◆ **Written task**: Rewrite the lines below, starting at the line that contains "Tap the pink" and ending with the line that contains "click(288, 205)". Substitute "washroom" for every "bathroom", keep everything else unchanged, and leave the pictures out of your answer.

◆ **Data for processing**:
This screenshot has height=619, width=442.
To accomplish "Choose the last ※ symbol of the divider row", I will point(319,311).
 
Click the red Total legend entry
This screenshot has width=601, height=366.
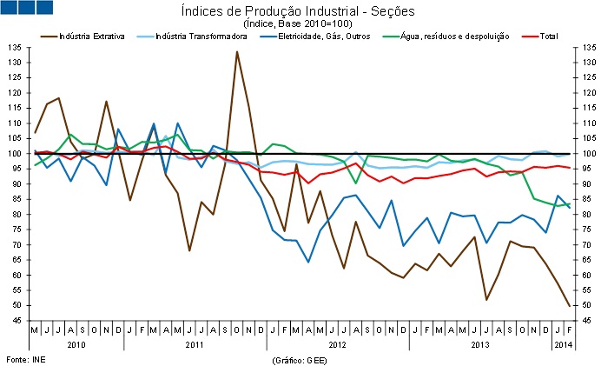(x=548, y=36)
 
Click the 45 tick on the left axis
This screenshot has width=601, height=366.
(x=18, y=321)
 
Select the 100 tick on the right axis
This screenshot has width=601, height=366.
(x=581, y=154)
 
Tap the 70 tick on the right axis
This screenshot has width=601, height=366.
(x=579, y=245)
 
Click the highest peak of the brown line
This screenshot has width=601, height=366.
(x=237, y=52)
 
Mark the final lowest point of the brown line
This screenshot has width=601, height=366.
(x=569, y=306)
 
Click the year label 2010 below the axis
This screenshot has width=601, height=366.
(x=76, y=345)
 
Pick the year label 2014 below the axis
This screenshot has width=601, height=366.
(x=563, y=345)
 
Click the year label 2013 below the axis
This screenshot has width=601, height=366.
(x=479, y=345)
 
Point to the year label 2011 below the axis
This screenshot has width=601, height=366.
(x=195, y=345)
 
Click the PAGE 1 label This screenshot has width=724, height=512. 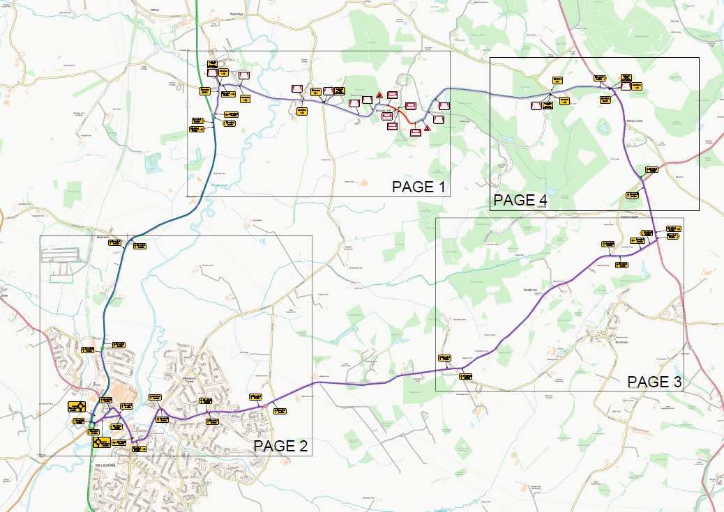pos(417,187)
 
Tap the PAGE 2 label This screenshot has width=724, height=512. pos(280,447)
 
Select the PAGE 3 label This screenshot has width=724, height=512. pos(654,382)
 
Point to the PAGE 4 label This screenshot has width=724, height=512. pos(520,201)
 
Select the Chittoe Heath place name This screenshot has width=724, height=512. pos(631,217)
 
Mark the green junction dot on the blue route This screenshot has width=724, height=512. pos(103,348)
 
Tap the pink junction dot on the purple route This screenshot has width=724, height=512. pos(265,405)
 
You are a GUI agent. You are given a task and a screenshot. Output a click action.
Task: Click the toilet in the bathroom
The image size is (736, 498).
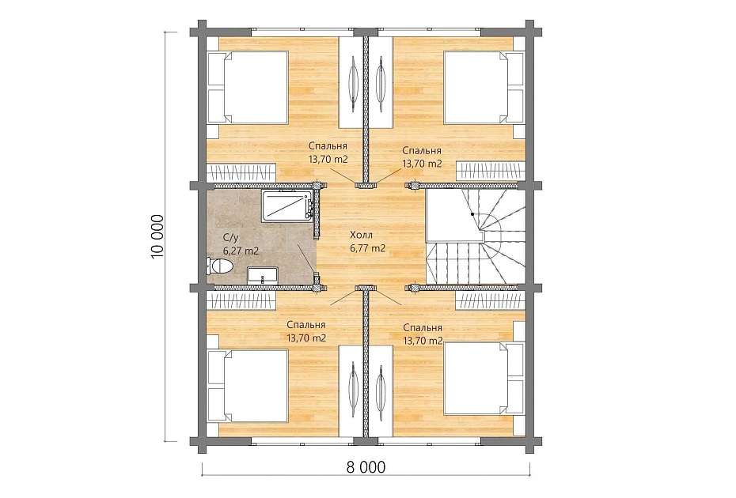click(219, 266)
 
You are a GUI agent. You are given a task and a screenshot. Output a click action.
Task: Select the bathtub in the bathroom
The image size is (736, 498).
click(288, 205)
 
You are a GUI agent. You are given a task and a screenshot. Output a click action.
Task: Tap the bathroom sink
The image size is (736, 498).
click(263, 275)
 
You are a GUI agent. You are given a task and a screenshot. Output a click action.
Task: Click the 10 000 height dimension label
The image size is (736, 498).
click(157, 236)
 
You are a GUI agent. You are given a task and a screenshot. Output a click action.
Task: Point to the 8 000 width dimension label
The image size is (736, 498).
click(366, 467)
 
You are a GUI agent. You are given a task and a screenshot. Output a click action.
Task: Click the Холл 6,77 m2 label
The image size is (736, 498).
click(367, 242)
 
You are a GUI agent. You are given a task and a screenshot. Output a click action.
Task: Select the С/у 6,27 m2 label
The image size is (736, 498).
click(241, 244)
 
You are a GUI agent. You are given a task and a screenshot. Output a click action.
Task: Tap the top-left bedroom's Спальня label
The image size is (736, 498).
click(328, 145)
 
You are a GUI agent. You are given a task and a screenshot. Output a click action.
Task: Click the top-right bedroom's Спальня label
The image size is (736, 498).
click(422, 150)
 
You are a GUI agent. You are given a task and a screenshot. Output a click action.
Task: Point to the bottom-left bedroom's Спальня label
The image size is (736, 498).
click(306, 325)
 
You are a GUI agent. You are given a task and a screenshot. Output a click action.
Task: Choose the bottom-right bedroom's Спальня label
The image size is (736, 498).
click(423, 328)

◆ **Task solution**:
Tap the pink junction dot on the purple route This screenshot has width=724, height=512. pos(265,405)
 
You are a GUI agent. You are given a task and a screenshot. Output a click action.
Task: Click the toilet in the washroom
The image size is (736, 498).
click(219, 266)
 
You are a GUI agent. You are given a task and a screenshot. Output a click action.
Task: Select the bathtub in the washroom
The image size is (736, 498).
click(288, 205)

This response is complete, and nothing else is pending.